By JESSE GRAHAM AND VICTORIA STONE-MEADOWS
A CAR flipped, another destroyed, and a motorbike rider slid off the road in the Healesville area last week.
Shortly after 3am on Sunday 8 May, a 22-year-old Healesville man was travelling towards town on the Healesville-Kooweerup Road, when he lost control of the car.
Leading Senior Constable Cliff Argus said the car then lost the road, hitting a guard-rail before hitting an embankment beside the road and flipping into the Worawa Aboriginal College grounds near Barak Lane – some 20 metres away.
Amazingly, the driver walked away uninjured from the crash – the front-end of the car was destroyed in the crash.
At 10.30am on Tuesday 10 May, two American tourists crashed their car near the Black Spur on the Maroondah Highway, after losing control of their car and hitting an embankment on an infamous stretch of the road.
The car flipped onto its roof, and the 31-year-old driver was uninjured, while the 65-year-old passenger was taken to Maroondah Hospital as a precaution.
Sergeant Stewart Thomson said that drivers, particularly those unfamiliar with the road, needed to drive to conditions.

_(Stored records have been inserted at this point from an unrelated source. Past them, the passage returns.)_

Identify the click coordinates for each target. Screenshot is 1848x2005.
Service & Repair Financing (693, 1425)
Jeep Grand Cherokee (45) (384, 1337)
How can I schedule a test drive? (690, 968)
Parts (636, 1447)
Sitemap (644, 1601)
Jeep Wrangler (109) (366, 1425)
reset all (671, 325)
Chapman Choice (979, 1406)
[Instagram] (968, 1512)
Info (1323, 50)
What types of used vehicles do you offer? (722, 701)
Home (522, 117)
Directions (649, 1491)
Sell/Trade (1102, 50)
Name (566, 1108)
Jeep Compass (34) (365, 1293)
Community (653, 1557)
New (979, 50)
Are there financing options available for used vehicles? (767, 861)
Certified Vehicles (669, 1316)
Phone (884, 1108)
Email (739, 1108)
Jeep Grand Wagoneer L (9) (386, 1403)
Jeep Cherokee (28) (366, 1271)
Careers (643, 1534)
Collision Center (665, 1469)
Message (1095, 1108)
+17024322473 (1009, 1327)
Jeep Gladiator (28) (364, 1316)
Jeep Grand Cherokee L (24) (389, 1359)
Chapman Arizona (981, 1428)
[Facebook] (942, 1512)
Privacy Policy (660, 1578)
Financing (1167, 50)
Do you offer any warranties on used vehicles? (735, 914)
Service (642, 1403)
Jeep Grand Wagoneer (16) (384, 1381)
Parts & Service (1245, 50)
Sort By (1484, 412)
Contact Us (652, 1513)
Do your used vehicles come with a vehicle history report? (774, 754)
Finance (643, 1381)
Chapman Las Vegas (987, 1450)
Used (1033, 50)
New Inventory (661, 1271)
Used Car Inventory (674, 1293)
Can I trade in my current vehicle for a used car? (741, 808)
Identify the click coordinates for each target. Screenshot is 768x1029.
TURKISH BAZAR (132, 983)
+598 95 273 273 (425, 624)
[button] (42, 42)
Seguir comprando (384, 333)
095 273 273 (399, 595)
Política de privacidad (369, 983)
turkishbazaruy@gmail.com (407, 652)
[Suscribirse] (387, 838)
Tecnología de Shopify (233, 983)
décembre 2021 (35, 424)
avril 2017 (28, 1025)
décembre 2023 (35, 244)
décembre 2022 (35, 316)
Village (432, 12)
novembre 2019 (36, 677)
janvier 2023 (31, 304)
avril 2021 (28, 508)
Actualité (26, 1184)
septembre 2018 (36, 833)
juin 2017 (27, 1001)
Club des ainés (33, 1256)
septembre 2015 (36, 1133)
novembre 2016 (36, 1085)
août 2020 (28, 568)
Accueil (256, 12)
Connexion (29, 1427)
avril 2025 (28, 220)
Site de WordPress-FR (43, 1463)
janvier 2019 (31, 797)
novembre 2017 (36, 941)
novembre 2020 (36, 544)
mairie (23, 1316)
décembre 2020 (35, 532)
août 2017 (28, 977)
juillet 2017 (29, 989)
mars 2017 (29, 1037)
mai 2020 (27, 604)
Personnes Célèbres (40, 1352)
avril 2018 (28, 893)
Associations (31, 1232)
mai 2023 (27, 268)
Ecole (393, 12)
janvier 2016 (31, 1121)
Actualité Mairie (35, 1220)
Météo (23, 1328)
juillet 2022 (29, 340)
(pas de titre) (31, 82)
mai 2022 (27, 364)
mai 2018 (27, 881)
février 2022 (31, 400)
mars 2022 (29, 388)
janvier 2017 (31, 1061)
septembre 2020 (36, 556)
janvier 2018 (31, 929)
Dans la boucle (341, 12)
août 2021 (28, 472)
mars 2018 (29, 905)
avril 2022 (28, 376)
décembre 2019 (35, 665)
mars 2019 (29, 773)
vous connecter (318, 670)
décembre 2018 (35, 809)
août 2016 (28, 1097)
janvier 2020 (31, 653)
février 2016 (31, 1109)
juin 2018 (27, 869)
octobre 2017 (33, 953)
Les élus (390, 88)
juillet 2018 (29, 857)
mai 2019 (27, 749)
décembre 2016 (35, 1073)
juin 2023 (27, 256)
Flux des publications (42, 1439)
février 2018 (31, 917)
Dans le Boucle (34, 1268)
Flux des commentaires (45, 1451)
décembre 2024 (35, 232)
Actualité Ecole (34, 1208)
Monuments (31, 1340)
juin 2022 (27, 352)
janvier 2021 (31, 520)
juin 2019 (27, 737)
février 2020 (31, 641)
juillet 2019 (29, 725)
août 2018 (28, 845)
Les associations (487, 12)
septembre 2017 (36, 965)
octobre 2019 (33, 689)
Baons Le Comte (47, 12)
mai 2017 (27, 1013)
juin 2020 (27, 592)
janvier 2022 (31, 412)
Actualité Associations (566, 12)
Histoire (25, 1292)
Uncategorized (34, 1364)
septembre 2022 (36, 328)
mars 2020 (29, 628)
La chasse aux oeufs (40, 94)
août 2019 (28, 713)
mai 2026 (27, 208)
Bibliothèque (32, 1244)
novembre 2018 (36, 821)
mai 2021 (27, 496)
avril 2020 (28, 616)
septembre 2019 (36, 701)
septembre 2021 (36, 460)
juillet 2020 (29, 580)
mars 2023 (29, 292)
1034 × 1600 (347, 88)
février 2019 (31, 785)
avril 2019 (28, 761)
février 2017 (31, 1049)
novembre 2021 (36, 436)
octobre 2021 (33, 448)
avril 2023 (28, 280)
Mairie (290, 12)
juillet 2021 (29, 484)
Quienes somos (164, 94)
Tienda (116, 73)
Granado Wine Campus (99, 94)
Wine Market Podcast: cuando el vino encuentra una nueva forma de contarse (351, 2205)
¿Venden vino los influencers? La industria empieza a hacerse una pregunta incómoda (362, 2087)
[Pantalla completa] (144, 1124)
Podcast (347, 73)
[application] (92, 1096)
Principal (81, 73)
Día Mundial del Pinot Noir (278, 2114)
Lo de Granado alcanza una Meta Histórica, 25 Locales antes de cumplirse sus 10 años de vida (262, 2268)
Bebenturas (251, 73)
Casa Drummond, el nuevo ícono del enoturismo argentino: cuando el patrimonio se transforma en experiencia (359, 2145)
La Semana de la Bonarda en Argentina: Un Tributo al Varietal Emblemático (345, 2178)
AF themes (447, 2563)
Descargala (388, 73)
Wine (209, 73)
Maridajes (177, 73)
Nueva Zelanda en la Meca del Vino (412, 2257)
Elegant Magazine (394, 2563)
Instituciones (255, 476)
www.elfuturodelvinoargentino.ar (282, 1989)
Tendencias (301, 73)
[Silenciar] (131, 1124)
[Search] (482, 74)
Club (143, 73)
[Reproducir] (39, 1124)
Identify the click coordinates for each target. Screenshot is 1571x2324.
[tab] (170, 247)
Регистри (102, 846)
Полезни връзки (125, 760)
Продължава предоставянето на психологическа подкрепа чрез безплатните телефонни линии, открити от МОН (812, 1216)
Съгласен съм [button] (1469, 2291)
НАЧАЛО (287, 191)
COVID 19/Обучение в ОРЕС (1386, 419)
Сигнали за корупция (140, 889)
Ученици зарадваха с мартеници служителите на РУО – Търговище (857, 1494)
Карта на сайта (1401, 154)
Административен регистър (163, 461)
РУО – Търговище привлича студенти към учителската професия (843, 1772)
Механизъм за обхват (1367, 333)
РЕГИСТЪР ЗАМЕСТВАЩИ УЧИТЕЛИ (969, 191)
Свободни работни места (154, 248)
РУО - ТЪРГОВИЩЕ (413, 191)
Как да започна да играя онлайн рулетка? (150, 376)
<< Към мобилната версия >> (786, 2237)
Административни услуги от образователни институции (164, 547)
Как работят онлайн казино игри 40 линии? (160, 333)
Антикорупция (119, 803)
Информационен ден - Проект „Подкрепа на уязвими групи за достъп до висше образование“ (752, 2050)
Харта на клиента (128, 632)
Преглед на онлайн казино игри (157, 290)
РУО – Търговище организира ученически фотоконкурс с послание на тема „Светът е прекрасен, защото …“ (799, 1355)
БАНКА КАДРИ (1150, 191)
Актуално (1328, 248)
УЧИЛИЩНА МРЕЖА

“The road is off-camber, it’s very slippery when wet, and before people even realise they are in trouble, it’s too late,” he said.
The third crash occurred at 10.50am on Thursday 12 May, when a 29-year-old Seaholme man was riding his motorbike towards Healesville on Don Road, when he slid off the road on a wet corner and went down an embankment.
The man was treated by paramedics, but was trapped down the embankment for over an hour, before he and his bike were winched back up to the road.
Leading Senior Constable Chris Hickey said the man suffered an “extremely badly broken leg” – a compound fracture in his left leg.
The rider was taken to Maroondah Hospital by ambulance.
While Leading Sen Const Hickey said the rider was not at fault, he urged drivers to travel according to their conditions with the recent wet weather.
“Drive to the conditions – people just don’t do it,” he said.